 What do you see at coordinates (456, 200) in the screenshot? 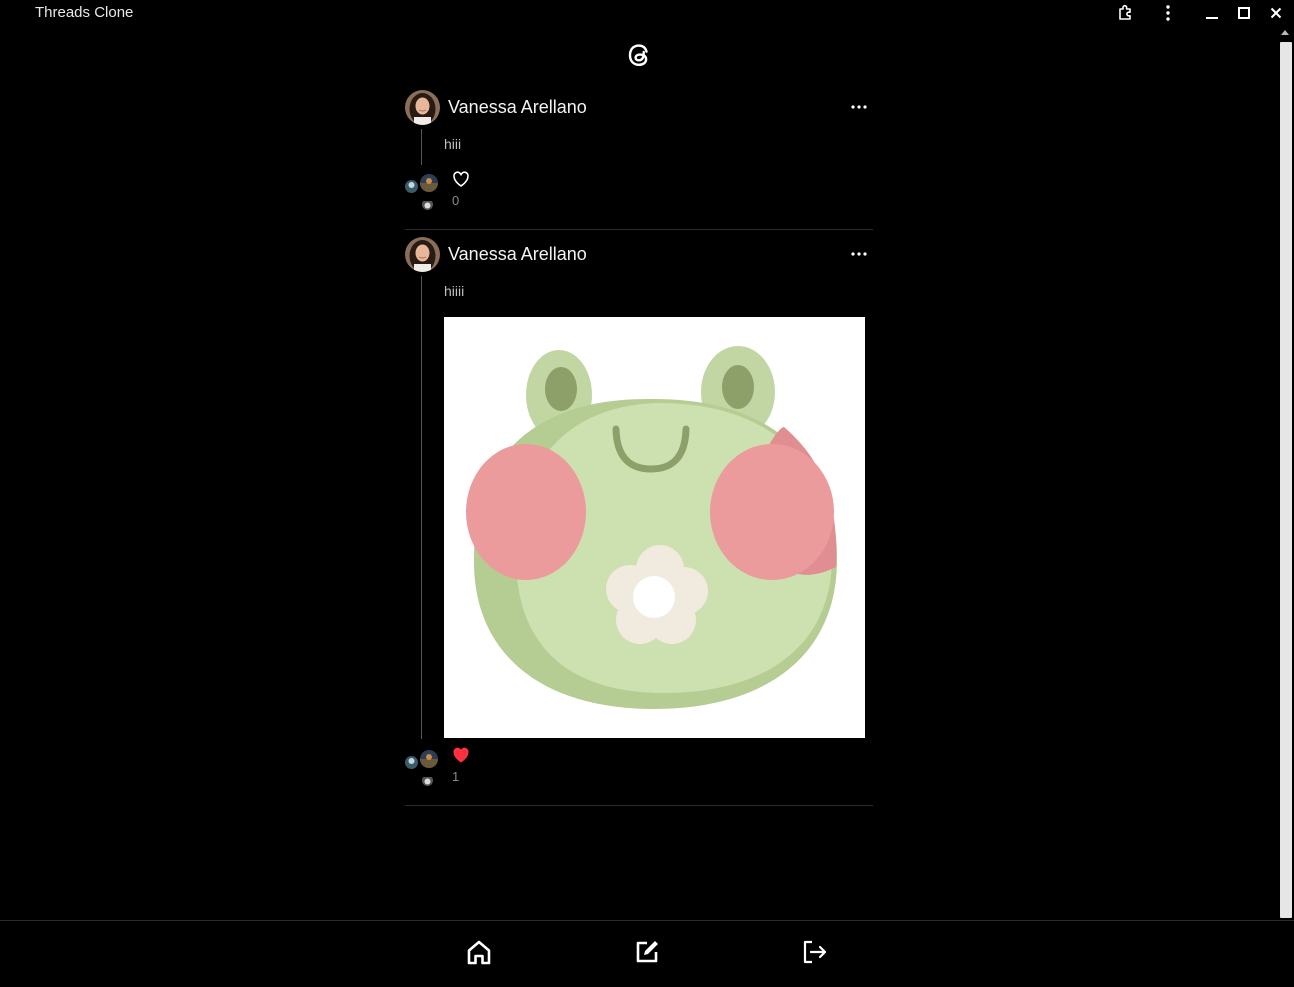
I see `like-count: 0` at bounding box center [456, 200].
---
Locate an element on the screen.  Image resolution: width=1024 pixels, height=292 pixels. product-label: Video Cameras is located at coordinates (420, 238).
* * *
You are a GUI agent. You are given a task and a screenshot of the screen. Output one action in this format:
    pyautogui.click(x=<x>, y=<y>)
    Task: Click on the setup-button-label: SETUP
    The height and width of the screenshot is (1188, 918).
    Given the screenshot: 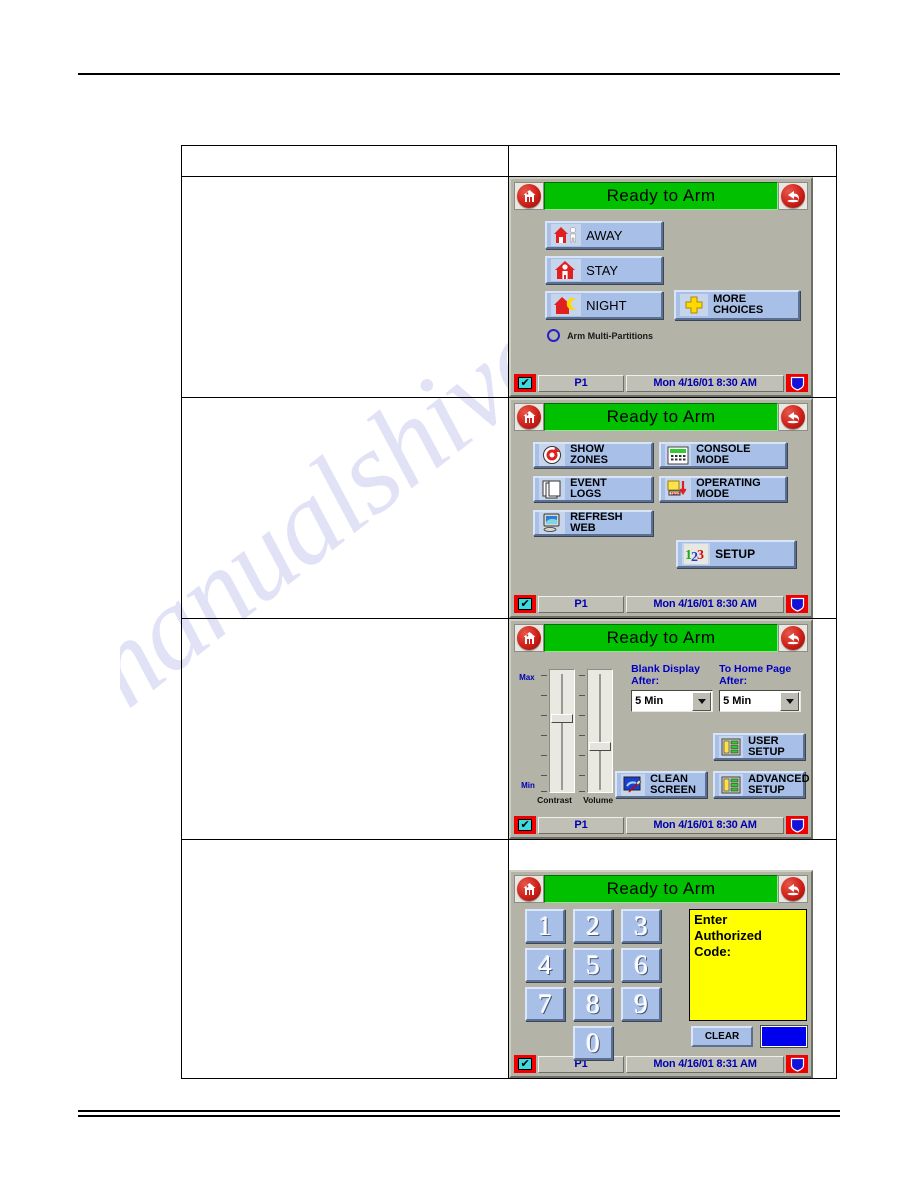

> [Assignment]
Rewrite the records from the line that contains "What do you" through the line that contains "center [456, 200].", with "coordinates" replaced by "position" and nothing else changed. Leave the pictures out.

> [Problem solution]
 What do you see at position (456, 200) in the screenshot? 
I see `like-count: 0` at bounding box center [456, 200].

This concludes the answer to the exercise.